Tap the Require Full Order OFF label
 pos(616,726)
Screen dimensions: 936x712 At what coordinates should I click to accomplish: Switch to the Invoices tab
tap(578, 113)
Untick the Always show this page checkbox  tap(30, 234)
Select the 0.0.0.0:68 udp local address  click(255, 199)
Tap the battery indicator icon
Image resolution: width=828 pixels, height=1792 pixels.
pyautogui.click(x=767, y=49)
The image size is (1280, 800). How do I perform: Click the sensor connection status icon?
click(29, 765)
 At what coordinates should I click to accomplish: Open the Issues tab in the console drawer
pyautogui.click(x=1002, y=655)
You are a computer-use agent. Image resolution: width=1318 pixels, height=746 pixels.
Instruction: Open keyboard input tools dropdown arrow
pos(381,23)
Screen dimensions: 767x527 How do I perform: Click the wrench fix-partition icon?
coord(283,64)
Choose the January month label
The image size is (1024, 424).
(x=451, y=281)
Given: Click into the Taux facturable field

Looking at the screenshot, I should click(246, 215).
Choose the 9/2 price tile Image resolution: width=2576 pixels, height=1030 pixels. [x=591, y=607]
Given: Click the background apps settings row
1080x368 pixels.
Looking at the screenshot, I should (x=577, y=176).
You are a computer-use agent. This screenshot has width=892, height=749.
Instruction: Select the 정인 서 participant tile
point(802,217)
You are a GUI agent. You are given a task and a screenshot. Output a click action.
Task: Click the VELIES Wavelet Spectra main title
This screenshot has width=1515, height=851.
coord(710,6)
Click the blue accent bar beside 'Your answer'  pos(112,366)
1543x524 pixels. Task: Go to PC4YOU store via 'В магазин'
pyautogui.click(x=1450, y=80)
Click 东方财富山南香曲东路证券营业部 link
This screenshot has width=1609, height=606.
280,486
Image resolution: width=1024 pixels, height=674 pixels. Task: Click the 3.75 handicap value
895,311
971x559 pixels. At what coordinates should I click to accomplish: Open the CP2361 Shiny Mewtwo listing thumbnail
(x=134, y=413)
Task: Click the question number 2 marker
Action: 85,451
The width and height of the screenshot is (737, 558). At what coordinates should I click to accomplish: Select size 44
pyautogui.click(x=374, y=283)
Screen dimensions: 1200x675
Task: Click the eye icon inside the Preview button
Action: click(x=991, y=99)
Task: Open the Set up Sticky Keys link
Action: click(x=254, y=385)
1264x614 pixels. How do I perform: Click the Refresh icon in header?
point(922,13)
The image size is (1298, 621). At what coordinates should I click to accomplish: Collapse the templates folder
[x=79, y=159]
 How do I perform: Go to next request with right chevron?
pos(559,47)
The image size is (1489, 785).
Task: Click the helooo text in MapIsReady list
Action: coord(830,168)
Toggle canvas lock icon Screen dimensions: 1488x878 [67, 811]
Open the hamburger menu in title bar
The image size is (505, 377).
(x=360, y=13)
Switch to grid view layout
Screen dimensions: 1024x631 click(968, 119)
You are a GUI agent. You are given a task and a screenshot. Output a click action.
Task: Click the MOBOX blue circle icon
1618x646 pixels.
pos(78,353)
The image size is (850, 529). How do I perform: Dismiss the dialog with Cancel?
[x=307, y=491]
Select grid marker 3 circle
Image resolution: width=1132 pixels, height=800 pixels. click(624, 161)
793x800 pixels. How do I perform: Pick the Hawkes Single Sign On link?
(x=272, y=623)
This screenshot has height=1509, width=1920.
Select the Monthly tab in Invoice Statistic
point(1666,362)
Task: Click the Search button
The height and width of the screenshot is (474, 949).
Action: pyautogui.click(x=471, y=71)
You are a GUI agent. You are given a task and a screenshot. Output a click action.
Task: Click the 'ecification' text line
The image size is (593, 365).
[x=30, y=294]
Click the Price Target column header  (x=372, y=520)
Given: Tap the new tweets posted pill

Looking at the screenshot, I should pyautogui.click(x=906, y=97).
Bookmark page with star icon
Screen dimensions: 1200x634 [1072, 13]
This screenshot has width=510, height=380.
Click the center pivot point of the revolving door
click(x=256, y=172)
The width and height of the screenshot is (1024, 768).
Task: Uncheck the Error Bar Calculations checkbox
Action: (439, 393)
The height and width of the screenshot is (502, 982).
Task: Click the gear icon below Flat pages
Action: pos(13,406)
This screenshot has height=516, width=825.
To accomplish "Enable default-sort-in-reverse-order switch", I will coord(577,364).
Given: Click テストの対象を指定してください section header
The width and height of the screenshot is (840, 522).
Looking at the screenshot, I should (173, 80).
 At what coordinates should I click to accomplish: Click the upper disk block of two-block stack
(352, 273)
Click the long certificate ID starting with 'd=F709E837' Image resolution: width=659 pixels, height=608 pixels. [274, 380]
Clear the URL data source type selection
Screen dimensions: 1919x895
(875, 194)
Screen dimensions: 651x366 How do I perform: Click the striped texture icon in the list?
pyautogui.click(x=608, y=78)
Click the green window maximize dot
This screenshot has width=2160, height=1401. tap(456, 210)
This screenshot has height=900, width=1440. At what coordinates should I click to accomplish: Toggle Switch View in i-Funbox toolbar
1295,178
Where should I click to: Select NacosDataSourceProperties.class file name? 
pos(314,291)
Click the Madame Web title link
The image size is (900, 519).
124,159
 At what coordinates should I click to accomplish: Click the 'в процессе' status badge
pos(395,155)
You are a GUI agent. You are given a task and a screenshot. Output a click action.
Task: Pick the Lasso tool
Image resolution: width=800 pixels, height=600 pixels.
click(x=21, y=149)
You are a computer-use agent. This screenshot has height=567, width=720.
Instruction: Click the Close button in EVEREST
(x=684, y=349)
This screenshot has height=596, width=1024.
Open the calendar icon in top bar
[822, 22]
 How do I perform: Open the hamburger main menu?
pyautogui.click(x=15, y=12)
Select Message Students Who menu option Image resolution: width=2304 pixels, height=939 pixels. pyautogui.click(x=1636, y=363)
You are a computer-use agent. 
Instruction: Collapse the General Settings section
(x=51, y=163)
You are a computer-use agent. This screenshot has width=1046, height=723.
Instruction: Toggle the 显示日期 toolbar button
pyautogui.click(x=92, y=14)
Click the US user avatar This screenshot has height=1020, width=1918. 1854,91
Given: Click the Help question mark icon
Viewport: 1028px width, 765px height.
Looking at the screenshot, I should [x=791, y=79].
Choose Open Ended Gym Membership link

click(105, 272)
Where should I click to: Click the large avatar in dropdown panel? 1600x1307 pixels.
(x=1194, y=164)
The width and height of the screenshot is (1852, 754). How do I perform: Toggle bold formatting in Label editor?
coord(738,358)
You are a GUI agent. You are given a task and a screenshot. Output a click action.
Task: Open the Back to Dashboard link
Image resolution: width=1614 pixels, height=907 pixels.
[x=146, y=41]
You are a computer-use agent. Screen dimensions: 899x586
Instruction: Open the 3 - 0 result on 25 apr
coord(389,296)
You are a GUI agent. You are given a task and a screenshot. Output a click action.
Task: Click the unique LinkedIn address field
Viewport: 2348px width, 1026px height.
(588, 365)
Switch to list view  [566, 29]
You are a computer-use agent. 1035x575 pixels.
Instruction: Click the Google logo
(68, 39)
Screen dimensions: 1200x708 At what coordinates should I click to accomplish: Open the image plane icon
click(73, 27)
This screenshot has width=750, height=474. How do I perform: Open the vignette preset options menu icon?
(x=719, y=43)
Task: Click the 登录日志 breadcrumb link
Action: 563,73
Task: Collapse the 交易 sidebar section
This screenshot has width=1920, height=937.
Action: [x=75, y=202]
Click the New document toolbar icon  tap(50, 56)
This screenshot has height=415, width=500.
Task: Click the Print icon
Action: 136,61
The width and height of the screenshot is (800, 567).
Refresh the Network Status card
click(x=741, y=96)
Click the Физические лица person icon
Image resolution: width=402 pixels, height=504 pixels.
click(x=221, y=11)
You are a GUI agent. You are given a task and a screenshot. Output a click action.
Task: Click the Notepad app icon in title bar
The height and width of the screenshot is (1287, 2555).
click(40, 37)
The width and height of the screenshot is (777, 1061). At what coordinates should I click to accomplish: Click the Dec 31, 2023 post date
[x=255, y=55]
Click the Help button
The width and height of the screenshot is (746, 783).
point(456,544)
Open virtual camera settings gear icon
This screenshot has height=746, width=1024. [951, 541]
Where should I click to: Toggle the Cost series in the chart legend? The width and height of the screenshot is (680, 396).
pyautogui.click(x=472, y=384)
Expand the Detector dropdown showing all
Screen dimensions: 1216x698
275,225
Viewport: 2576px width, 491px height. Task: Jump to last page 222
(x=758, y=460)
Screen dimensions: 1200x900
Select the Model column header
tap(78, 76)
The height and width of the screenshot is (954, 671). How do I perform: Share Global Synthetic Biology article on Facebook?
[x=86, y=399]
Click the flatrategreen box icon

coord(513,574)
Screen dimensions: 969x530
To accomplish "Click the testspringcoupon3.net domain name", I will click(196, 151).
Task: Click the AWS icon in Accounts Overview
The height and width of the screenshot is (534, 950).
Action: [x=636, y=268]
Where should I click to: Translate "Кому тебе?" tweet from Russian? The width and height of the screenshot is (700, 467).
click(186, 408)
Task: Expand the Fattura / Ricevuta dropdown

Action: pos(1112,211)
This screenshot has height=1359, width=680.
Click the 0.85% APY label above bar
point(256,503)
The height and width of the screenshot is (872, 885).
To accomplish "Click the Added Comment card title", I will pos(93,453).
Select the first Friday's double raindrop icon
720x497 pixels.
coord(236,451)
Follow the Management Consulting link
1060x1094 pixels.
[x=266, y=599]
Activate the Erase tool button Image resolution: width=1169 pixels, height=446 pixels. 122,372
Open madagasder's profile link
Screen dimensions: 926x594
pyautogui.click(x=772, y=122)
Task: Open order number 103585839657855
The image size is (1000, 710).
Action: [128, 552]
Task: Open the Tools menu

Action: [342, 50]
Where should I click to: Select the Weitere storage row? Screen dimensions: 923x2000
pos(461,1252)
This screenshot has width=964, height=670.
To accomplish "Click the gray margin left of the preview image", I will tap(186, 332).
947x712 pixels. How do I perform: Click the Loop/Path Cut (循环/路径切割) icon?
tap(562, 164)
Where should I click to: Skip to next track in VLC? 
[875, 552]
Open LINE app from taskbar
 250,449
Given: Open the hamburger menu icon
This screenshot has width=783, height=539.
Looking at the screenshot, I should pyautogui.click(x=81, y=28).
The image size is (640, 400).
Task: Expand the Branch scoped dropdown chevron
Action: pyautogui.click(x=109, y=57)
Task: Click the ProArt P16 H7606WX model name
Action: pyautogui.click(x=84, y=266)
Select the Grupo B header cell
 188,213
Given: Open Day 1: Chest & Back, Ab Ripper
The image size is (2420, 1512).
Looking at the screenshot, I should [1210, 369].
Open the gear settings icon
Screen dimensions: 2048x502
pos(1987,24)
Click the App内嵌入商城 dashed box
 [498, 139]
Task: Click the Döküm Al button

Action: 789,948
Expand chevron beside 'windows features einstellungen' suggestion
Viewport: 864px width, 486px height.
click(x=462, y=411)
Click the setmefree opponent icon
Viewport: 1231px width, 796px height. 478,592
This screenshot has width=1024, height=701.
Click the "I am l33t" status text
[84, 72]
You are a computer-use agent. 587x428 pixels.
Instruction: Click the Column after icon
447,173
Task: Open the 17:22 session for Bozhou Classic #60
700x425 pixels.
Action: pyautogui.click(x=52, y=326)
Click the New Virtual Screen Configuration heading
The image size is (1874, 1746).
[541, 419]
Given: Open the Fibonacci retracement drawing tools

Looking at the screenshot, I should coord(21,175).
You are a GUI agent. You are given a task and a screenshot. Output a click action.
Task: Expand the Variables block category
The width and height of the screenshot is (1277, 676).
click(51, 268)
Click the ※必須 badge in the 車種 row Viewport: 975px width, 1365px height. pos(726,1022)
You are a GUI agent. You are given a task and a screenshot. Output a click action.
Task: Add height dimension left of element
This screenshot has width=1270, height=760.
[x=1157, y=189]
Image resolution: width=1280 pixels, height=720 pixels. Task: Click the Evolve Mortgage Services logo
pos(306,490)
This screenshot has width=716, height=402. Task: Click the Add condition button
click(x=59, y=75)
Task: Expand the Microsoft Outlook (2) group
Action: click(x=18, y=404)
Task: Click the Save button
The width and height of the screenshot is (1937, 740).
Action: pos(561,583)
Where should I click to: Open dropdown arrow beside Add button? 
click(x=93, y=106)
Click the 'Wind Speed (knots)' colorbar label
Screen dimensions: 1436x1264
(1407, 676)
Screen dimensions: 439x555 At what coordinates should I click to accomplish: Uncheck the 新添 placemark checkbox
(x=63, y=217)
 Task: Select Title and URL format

------

REQUIRED ACTION:
Each line in the listing above from the one containing "At what coordinates should I click to accomplish: Click the 'в" through the one containing "Given: Click the Help question mark icon" should be repeated exactly, and no other line.

REPLY:
 At what coordinates should I click to accomplish: Click the 'в процессе' status badge
pos(395,155)
You are a GUI agent. You are given a task and a screenshot. Output a click action.
Task: Pick the Lasso tool
Image resolution: width=800 pixels, height=600 pixels.
click(x=21, y=149)
You are a computer-use agent. This screenshot has height=567, width=720.
Instruction: Click the Close button in EVEREST
(x=684, y=349)
This screenshot has height=596, width=1024.
Open the calendar icon in top bar
[822, 22]
 How do I perform: Open the hamburger main menu?
pyautogui.click(x=15, y=12)
Select Message Students Who menu option Image resolution: width=2304 pixels, height=939 pixels. pyautogui.click(x=1636, y=363)
You are a computer-use agent. 
Instruction: Collapse the General Settings section
(x=51, y=163)
You are a computer-use agent. This screenshot has width=1046, height=723.
Instruction: Toggle the 显示日期 toolbar button
pyautogui.click(x=92, y=14)
Click the US user avatar This screenshot has height=1020, width=1918. 1854,91
Given: Click the Help question mark icon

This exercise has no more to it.